In the last post I discussed the stack. To quickly recap, the stack is LIFO which is fast and managed automatically. It is small in size and stores only local variables(immediate small integers). Everything else is stored on the heap.

The heap, compared to the stack is bigger in size, more freeform in nature and stores reference types such as objects and strings. Variables that have to span function calls, including globals and variables captured by closures are also stored here.

The heap is dynamically allocated by the OS. It is self managed, that is, the running program(in this case V8)  makes requests from the OS for allocation and de-allocation. It is divided into multiple sections or spaces. The spaces that are relevant to us are the New Space, Old space, Code space, Map Space, Large object space. More on this when I talk about garbage collection. However for now it is extremely important to understand how the stack and the heap interact when a function or an application is executing.

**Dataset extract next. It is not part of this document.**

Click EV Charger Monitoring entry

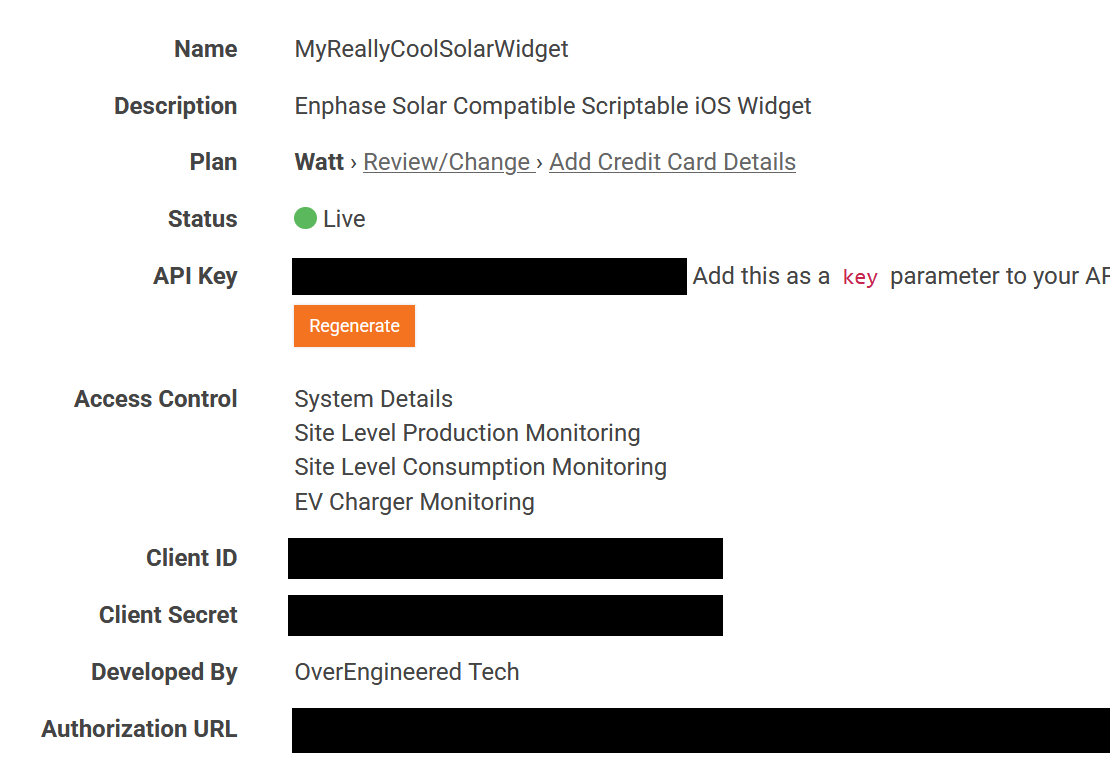click(414, 502)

A heap can be imagined as a network of interconnected objects. Consider the example we used in the previous post drawn a little differently.

leaks-post.010
Figure 3.1

In the above figure(3.1):

  1. aSmallInt is a SMI (immediate 31-bit integer) stored on the stack.
  2. aFloat is a number object so a reference(a handle in V8 speak) is stored on the stack with the number object on the heap.
  3. anObject is a literal object. Reference to this object is stored on the stack while the object itself is stored on the heap. The object is split up into three other string objects one each for a country code.

We can draw this in a different way:

leaks-post.011
Figure 3.2

This is a very simplistic rendering of an object graph. The local handles (or references) point to the objects on the heap. The fact that the heap is a network of interconnected objects becomes clear with an object graph.

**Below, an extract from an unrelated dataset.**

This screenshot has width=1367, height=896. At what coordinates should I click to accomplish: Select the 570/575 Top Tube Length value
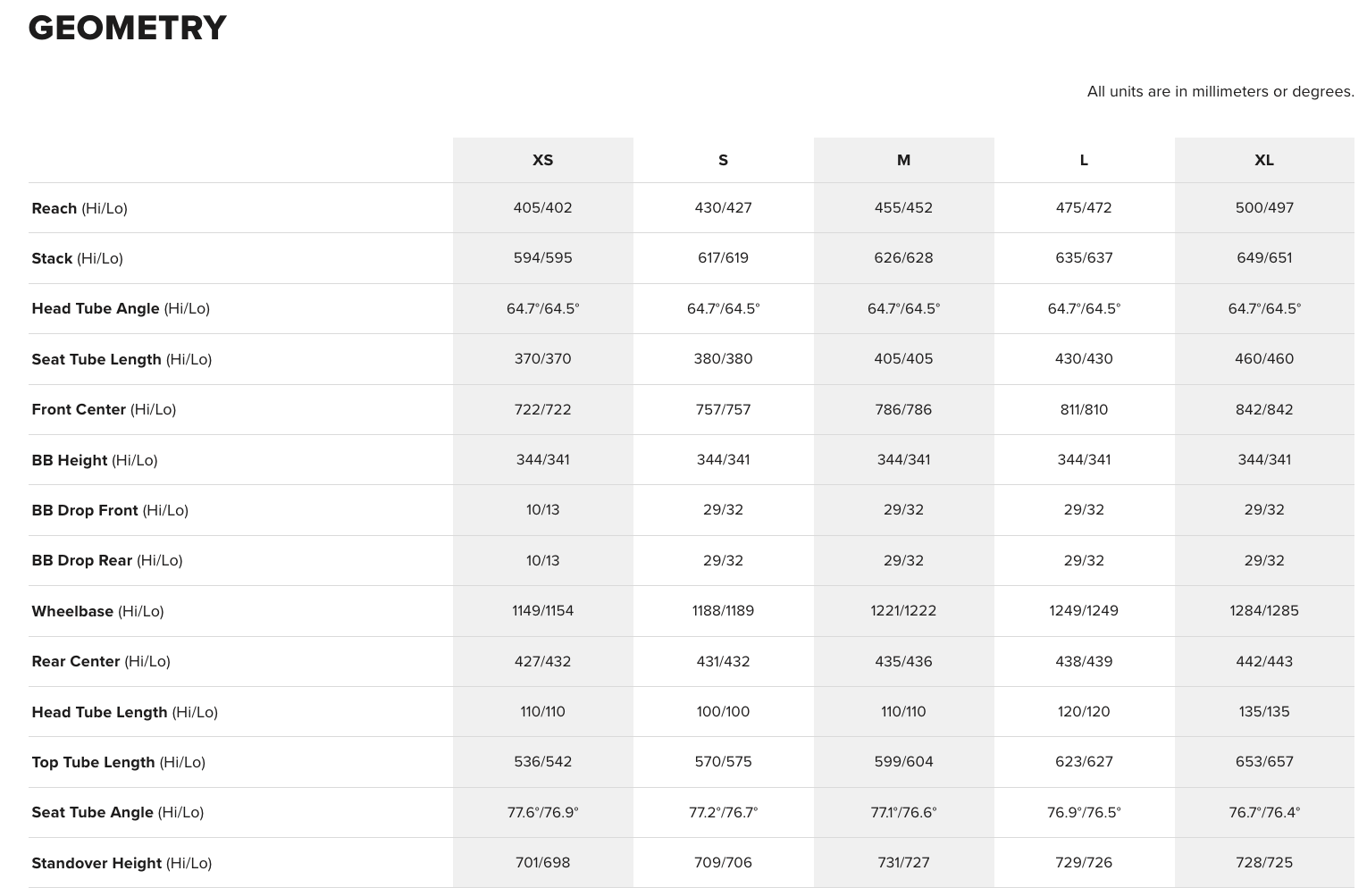723,761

As long as the parameters of the function test exists on the stack, its handles(references) exist and so do the objects on the heap. The objects in the heap are called live objects. Once the function ends  (returns) both the handles go out of scope and the objects in the heap are now considered dead. V8 can now reclaim the memory area used up by these objects. Understanding  dead and live objects is important for visualizing how the code affects garbage collection.

Objects, Dead or Live?

An object is considered live if it is being referenced by some chain of pointers to a root object or another live object. I will discuss two examples to illustrate this.

Simple Example

Consider the following simple snippet. The function  getCountryCode returns the countryCode if one is found or otherwise an empty string:

var countryCodes = {no: "+47", us: "+1", uk: "+44"};
var cc = '';

function getCountryCode(countryAbbreviation) {
    var ret = null;

    if (countryAbbreviation in countryCodes) {
       ret = countryCodes[countryAbbreviation];
    }

    return ret;
}

cc = getCountryCode('no');

 

In this code snippet:

  • The literal object countryCodes is global.
  • cc, the variable which will hold the results is initialized with an empty string and is a global.
  • countryAbbreviation is a local variable and a string.
  • ret, the return variable is also a local variable and a string.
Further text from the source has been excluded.